Marching Ants – an unplugged computational thinking activity

New Zealand Wars

I am currently reading my way through “The Great War for New Zealand: Waikato 1800 – 2000. It is a very illuminating read. The purpose of reading the book is for me to understand the history of the land on which I stand, from all its perspective and not just the dominant, perceived history of the colonising narrative.

The work illuminates and also challenges and shocks at the same time. It makes for good study. In partnership with this, I have also been delivering a local histories curriculum contract to a local school. It is fascinating to see the imprinted perspectives of perceived history emerge. When introduced to the revised NZ history curriculum document, whose official title is Aotearoa New Zealand Histories Curriculum, it is amazing to note just how many people miss the plural in the word Histories! That in itself provides an opportunity to probe perspectives, whose and why etc. It was Napoleon after all who said that “…history is a set of lies agreed upon.” As psychologists note, we are all heroes in our own stories and that trait extends to Governments and societies.

So today, I accompanied this same school on a trip from Pokeno to Rangiriri to investigate the histories of these sites in relation to the New Zealand Wars and the unlawful land grab and clearance that it actually was. England has skin in this game, with its own enclosure acts and clearances of the Highlands etc it had the playbook written and practised. It was a moving experience. New Zealand has its own Rubicon and instead of Ceasar, we have Governor Grey and the Mangatawhiri River.

Rangiriri

BBC Micro:Bit

The Microbit is a great tool for any classroom, it really is the most versatile of robots. Having Microbits in the classroom, drastically reduces the “black box” magic that an off the shelf robot presents. When a student has to add servos, motors and other sensors to the CPU brain that is the Microbit, they know what they have built and therefore have a stronger foundation on which to problem solve, as by definition, the problem is one that they created.

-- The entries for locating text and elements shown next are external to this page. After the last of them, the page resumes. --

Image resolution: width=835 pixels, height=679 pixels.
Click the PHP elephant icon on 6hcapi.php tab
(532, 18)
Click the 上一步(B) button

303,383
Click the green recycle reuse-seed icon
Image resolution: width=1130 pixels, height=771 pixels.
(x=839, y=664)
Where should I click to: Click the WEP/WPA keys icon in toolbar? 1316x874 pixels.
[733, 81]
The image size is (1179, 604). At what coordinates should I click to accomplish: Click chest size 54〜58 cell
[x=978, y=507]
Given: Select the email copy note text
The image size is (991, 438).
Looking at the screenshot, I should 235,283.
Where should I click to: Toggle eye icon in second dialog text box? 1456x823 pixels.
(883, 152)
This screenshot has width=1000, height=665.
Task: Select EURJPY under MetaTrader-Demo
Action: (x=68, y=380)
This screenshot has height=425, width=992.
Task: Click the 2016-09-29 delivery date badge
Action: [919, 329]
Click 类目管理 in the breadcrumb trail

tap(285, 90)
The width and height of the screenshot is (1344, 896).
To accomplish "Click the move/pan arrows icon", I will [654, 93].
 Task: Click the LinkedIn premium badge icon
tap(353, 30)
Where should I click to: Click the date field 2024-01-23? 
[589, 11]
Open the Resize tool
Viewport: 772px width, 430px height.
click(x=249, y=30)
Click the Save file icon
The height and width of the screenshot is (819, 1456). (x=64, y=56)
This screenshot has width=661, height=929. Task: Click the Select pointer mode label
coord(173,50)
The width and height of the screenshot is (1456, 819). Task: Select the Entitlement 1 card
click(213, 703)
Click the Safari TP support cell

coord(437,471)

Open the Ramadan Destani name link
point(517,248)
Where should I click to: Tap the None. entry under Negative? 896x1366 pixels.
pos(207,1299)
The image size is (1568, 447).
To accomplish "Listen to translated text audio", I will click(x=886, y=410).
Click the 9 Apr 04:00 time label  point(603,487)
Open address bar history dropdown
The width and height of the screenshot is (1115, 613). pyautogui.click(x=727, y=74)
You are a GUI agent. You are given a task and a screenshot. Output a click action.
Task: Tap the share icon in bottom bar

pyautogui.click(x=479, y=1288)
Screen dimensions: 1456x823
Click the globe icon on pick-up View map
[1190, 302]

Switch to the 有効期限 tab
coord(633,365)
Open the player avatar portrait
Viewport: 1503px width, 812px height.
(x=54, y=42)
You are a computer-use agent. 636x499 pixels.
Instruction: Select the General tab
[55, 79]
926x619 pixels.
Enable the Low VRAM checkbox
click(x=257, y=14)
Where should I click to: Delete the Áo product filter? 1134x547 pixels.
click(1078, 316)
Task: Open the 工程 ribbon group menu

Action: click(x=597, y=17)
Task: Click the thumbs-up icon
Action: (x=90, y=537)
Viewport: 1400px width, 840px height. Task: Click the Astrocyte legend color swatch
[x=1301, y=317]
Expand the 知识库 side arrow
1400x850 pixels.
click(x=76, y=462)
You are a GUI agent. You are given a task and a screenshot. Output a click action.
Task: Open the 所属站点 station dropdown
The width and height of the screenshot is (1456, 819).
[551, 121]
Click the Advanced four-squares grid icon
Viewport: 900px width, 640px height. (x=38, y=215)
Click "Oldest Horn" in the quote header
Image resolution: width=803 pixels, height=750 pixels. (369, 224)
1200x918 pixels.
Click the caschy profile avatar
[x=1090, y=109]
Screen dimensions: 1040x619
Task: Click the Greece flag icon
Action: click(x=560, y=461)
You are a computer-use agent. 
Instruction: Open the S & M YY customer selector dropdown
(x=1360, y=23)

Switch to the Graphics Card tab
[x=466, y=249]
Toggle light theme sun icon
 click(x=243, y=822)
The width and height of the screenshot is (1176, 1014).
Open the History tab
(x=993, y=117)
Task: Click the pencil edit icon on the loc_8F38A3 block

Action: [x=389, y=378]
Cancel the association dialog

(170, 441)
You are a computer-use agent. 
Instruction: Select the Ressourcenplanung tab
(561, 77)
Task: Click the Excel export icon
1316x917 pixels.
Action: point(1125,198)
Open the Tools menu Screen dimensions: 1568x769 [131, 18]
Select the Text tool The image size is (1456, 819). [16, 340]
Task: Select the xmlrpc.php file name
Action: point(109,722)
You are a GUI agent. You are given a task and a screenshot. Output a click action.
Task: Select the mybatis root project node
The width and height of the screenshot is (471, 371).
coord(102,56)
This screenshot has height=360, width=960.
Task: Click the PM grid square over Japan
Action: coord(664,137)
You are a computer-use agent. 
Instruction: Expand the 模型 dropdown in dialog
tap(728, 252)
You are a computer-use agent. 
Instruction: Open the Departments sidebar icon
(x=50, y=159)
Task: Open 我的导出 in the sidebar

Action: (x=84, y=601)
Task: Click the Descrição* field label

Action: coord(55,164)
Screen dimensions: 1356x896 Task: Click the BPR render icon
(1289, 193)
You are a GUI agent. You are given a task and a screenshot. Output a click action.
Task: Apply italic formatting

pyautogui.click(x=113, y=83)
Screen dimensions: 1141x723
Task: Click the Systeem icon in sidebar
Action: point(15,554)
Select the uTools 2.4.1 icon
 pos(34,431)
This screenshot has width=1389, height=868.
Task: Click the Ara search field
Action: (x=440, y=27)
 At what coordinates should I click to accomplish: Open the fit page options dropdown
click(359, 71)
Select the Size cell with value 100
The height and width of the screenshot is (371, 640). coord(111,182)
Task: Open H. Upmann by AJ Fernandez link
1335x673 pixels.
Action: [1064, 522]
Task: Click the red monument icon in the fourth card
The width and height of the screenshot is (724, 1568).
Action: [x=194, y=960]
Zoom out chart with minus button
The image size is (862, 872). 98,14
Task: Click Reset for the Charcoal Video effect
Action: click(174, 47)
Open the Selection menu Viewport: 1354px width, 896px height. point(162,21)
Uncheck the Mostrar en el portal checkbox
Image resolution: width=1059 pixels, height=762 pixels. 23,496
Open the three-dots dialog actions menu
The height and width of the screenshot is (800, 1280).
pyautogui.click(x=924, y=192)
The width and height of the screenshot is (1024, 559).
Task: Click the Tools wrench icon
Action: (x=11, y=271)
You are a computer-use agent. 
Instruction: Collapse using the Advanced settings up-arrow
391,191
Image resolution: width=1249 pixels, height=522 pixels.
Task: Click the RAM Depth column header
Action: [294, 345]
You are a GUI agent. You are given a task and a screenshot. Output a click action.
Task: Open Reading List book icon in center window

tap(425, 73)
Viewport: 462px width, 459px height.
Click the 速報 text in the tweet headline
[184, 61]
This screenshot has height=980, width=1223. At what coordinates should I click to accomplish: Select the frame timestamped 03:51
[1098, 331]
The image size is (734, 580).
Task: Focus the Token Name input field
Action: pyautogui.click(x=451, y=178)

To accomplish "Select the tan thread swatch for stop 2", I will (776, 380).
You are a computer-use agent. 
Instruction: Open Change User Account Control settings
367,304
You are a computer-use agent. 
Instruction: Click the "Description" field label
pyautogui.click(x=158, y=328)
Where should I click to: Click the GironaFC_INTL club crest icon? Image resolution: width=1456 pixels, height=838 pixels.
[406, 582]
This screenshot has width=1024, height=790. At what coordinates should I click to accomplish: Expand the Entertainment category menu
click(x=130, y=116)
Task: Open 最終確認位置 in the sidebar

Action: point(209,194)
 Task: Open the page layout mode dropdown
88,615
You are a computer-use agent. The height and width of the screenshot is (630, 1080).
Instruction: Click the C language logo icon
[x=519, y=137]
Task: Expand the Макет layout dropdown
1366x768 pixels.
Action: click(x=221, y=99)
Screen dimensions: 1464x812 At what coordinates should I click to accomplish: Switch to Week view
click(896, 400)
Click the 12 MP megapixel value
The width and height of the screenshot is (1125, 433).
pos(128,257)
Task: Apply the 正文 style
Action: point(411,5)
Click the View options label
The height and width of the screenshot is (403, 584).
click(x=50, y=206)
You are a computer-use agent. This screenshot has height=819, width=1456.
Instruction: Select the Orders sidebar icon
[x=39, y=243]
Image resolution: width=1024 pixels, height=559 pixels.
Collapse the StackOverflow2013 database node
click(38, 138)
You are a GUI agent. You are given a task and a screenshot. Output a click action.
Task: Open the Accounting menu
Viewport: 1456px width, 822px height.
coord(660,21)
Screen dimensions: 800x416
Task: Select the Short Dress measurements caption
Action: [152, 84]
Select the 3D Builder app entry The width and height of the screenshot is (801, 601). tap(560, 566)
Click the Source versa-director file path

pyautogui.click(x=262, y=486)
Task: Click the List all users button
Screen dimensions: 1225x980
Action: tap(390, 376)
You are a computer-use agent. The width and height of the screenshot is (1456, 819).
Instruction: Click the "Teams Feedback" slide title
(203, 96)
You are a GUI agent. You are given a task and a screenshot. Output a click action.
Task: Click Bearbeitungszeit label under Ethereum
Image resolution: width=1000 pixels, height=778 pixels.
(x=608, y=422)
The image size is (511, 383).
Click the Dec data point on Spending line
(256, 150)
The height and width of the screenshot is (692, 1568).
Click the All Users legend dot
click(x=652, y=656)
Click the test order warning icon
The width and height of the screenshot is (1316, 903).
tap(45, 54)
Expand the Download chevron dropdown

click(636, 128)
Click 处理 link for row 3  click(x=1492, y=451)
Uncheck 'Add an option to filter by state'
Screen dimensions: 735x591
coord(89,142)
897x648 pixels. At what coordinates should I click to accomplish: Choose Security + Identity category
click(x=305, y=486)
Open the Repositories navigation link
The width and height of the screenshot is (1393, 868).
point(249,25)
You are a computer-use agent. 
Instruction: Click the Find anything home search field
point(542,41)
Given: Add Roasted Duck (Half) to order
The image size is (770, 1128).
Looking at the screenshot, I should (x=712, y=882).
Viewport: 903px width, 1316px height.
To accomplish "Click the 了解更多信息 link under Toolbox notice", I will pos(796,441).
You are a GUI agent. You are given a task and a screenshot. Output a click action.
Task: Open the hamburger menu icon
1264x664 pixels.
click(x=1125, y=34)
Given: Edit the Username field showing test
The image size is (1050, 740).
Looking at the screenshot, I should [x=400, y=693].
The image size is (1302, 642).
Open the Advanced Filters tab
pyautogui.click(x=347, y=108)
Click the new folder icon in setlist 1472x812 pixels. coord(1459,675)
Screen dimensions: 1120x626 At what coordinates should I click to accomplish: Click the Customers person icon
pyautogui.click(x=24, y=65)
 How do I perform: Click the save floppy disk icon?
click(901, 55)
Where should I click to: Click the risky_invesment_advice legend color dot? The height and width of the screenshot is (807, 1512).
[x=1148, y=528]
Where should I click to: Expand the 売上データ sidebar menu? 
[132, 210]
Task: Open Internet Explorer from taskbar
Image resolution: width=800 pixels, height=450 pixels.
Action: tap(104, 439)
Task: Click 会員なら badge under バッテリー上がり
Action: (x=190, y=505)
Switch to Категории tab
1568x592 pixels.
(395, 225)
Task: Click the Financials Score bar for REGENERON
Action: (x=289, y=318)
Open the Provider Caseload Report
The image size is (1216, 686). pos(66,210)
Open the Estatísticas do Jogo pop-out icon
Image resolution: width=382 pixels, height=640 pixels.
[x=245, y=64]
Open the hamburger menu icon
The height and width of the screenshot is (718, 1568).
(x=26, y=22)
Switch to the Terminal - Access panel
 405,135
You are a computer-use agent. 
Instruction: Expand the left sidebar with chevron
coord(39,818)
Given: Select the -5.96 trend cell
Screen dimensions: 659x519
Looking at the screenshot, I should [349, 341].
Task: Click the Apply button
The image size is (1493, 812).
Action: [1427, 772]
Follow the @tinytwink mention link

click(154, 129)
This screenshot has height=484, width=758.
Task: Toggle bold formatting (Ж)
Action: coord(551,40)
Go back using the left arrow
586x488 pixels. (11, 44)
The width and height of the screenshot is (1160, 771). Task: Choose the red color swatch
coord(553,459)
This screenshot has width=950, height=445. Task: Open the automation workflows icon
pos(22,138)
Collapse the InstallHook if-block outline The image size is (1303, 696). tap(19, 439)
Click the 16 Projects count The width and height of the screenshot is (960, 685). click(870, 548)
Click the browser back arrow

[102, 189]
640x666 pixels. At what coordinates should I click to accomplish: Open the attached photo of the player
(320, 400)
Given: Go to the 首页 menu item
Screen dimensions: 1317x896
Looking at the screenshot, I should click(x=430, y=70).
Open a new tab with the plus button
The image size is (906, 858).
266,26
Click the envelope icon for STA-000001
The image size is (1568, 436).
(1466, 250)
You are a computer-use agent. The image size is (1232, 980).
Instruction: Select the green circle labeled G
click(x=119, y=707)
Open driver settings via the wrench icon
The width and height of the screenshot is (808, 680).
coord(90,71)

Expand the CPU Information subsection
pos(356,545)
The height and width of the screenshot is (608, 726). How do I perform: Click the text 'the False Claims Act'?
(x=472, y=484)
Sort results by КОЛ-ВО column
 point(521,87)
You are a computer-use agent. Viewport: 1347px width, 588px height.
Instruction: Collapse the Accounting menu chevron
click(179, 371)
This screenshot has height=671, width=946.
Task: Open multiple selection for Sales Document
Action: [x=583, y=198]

As part of our 3D printed robotic arm, we have created this Microbit tutorial that demonstrates how to build functions that can be called by Microbits.

3D Printers

I was working in a school today and was determined to get their 3D printer up and running. I had spotted it earlier this year sitting on a shelf in the photocopy room, jammed in between boxes of paper and at the bottom of the shelf. It had clearly been there for a long time.

3D printers can be so awesome in a learning environment, so long as what the students are printing out is worthwhile and not just novely stuff. This is when the purchase of a 3D printer runs out of steam educationally.

So today I got it going, got the kids going, got the teachers going and the printer is out of the photocopy room and actually in the classroom. I have furnished the teachers with a range of ideas, backed by teaching resources I have created that fully and meaningfully integrate 3D printing into a curriculum area. My Matariki 3D printed LED badge project is a good example of this.

Once the machine was up and running it acted like a magnet, drawing the students in, they still think its cool, the task now is to maintain that momentum and ensure that the printer is constantly used to print out educationally significant content, designed by the students.